Judge rejects defense's request to dismiss two charges in Wone trial

A D.C. Superior Court judge rejected a motion to dismiss two charges against the three gay men facing charges in the death of Robert Wone, the 32-year-old attorney found stabbed to death on Aug. 2, 2006.

Judge Lynn Leibovitz said on Friday, Jan. 15, that she found the defense team’s request to dismiss conspiracy and obstruction of justice charges as “meritless.” The defense cited a lack of evidence in making the request.

Attorneys representing prominent gay attorney Joseph Price, Price’s partner Victor Zaborsky, and their former roommate Dylan Ward, filed the motion for the dismissal in November.

They argued that even if all of the 17 allegations for which the men have been indicted were true, including claims that they tampered with evidence, “the government has failed to allege actionable obstruction of justice or conspiracy to obstruct justice,” and the charges should therefore be dismissed.

Wone, Price’s college friend, was killed inside Price’s Swann Street home while all three defendants were inside. No one has been charged with murder in the case, and the defendants say an intruder killed Wone.

During the Friday status hearing, Leibovitz scheduled Feb. 5 for the prosecution to submit a “complete discovery” of its testing of evidence. She said that would provide the defense with enough time to respond before the trial begins in the spring.

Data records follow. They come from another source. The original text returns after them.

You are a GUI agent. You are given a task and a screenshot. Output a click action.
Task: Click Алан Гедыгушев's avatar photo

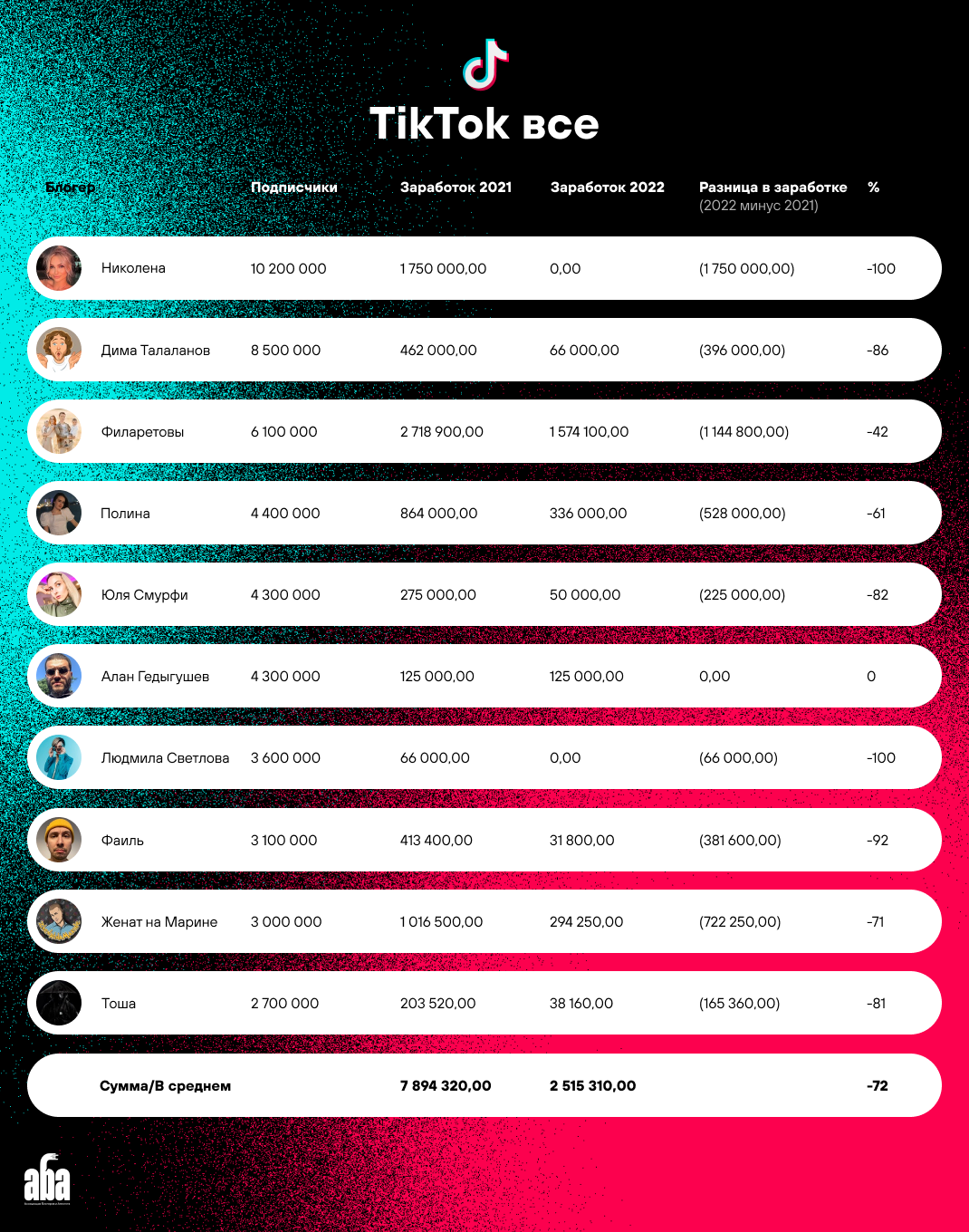[x=59, y=676]
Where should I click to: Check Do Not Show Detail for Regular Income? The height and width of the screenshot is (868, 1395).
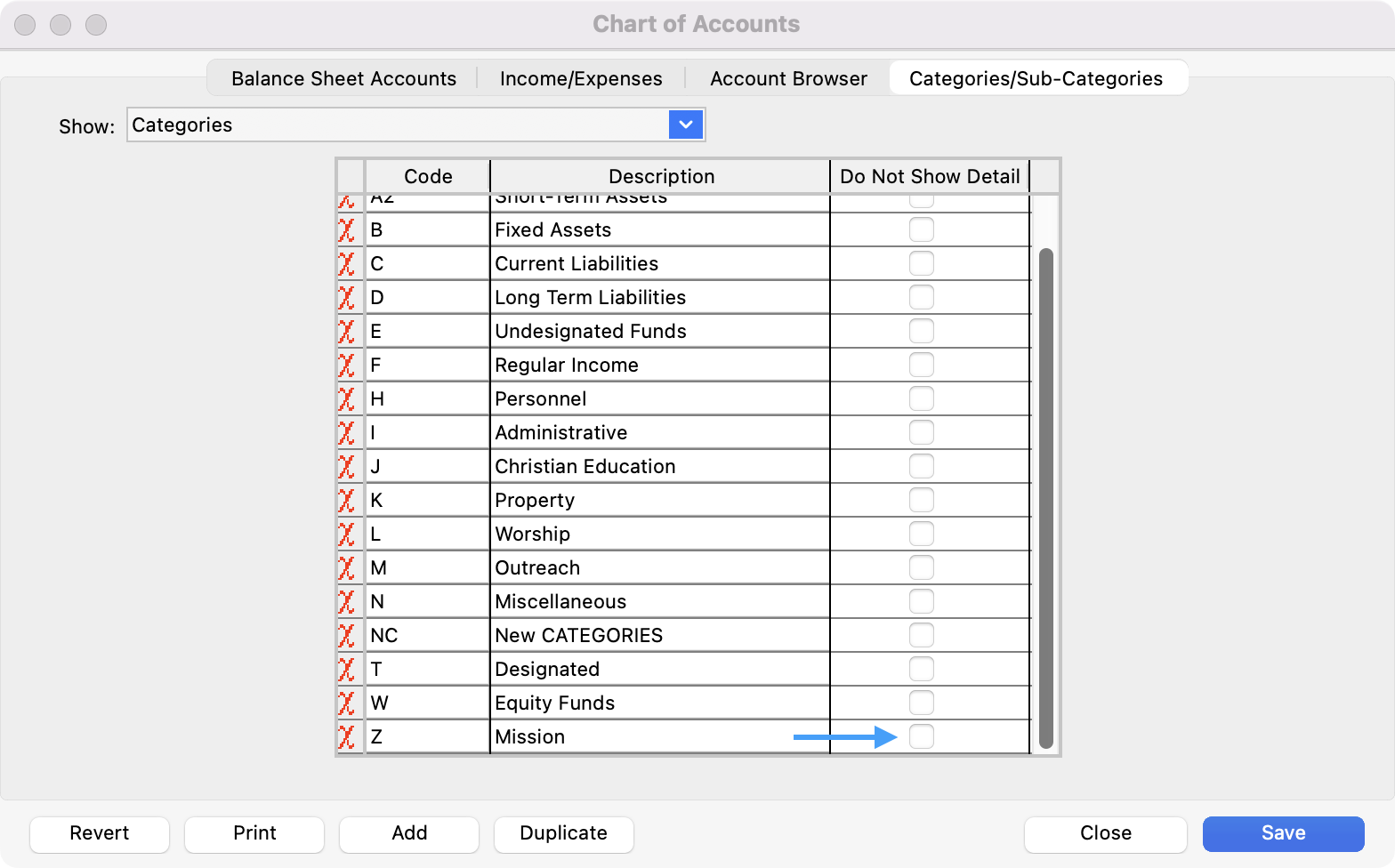[922, 365]
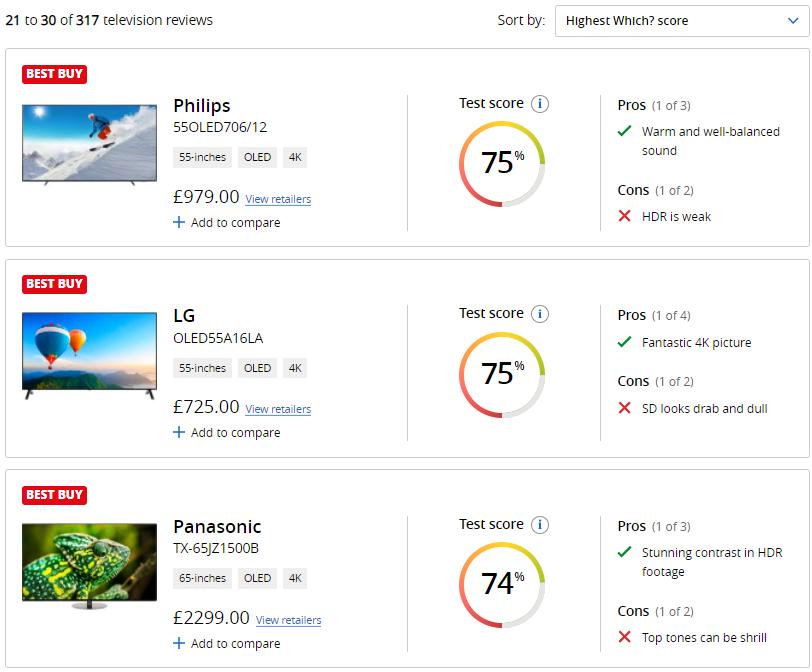Add Panasonic TX-65JZ1500B to compare
The image size is (812, 672).
pyautogui.click(x=227, y=644)
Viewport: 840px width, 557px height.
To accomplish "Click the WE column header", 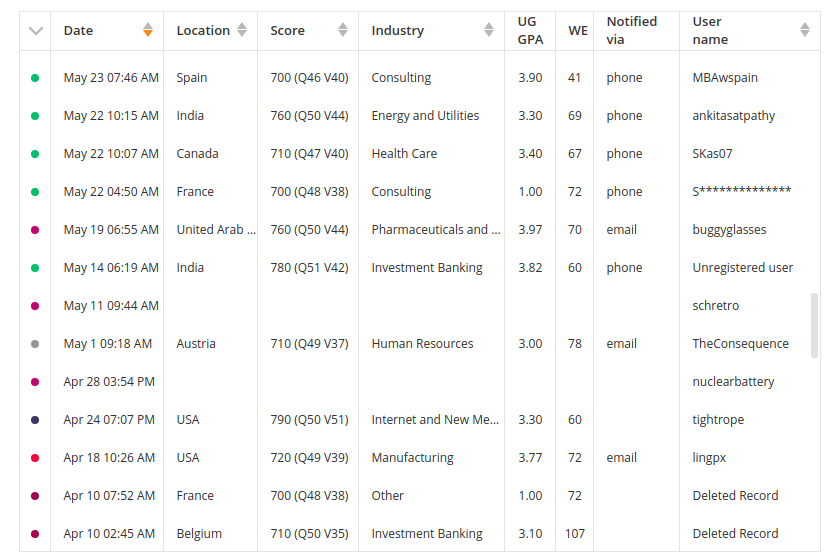I will [x=578, y=31].
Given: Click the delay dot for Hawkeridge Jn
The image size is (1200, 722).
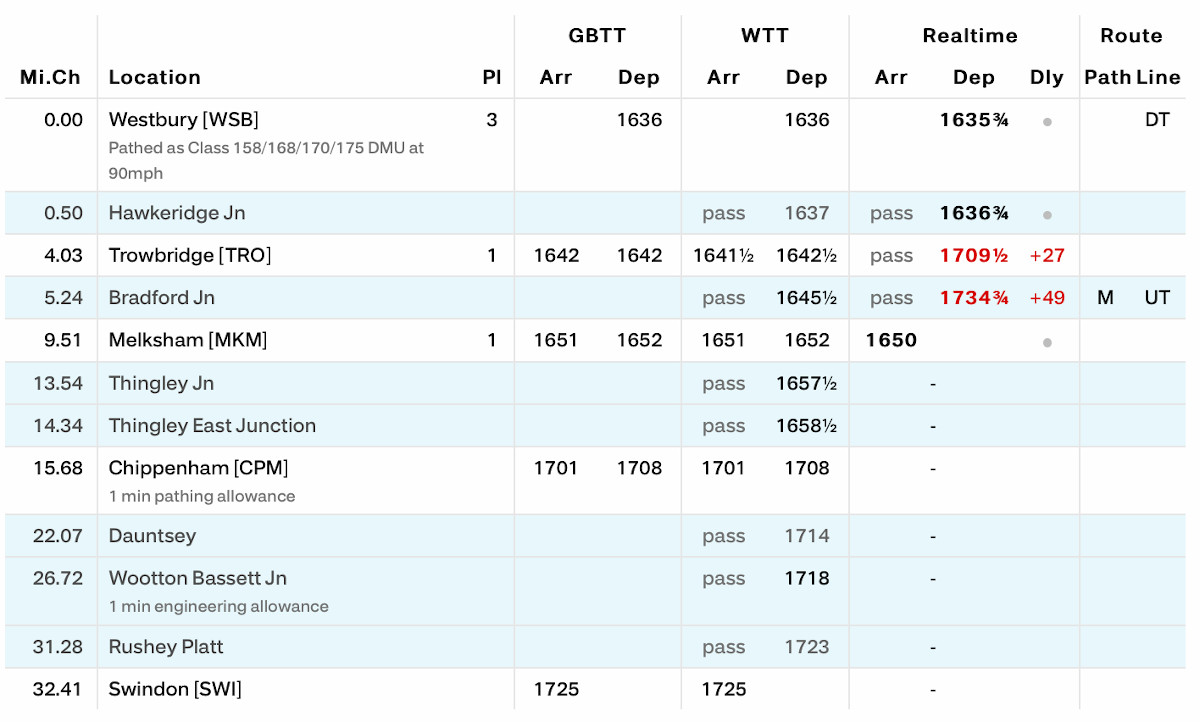Looking at the screenshot, I should coord(1047,214).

The Jan. 15 hearing was Leibovitz’s first handling of the case since taking over from Judge Frederick Weisberg due to scheduling concerns. Attendees at the status hearing included Wone’s family, as well as the four local gay men who have maintained an analytical blog on Wone’s death, titled “Who Murdered Robert Wone?” (whomurderedrobertwone.com).

Reacting to the new judge shortly after the hearing, David Greer, one of the bloggers, said Leibovitz is “no nonsense.”

“She is extraordinarily well prepared,” Greer said. “She is on top of her game without being threatening. With Weisberg, I wouldn’t necessarily say he dillydallied, but you get the opposite with Leibovitz. She just absolutely came to make a decision today.”

In addition to Leibovitz’s decision to reject the defense’s motion to dismiss charges, the four friends who have maintained the Wone blog over the past 14 months say they found great meaning in the way the defense entered and exited the courtroom. Specifically that Ward and Zaborsky kept a distance from Price while entering and leaving. 

“In a lot of ways it comes down to reading tea leaves,” Craig Brownstein says. “You try and read what you can in these things — without reading too much into it — but it really seemed to stick out to the four of us.

“We’re just trying to war-game the possible permutations that if there is a growing alliance between Ward and Zaborsky, maybe we saw the first indications of it on Friday, of those two trying to separate themselves from Price.”

The next hearing in the Wone case is scheduled for March 12. Trial is set to begin May 10, 2010.